::: RECORDS SHOWN
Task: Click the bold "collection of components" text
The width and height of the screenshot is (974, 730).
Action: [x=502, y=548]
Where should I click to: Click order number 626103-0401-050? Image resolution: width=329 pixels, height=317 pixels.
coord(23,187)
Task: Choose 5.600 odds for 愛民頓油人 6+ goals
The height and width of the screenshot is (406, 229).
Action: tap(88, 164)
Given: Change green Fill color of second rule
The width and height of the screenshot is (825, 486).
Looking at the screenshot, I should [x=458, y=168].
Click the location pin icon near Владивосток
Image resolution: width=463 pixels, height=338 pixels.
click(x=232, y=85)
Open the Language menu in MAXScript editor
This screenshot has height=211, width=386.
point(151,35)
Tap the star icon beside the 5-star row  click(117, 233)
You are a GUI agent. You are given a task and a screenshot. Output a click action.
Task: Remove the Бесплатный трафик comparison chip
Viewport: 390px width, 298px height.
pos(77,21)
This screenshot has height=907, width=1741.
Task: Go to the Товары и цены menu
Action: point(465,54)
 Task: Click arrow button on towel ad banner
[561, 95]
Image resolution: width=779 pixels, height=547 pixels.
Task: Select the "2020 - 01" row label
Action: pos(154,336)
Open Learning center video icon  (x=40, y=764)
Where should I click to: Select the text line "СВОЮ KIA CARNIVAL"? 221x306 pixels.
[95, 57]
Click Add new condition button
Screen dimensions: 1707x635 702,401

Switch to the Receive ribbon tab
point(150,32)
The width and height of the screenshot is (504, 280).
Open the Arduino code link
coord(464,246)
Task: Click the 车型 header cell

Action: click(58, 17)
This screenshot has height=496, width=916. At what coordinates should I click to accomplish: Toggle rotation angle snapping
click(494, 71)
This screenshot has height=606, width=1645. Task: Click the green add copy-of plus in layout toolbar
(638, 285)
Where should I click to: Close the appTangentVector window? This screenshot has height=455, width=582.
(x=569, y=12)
::::::
▶ ASSIGNMENT: Exactly the lines from the one that holds "Where should I click to: Close" through the final line of the records above should be written out, and only those.

▶ ANSWER SECTION:
Where should I click to: Close the appTangentVector window? This screenshot has height=455, width=582.
(x=569, y=12)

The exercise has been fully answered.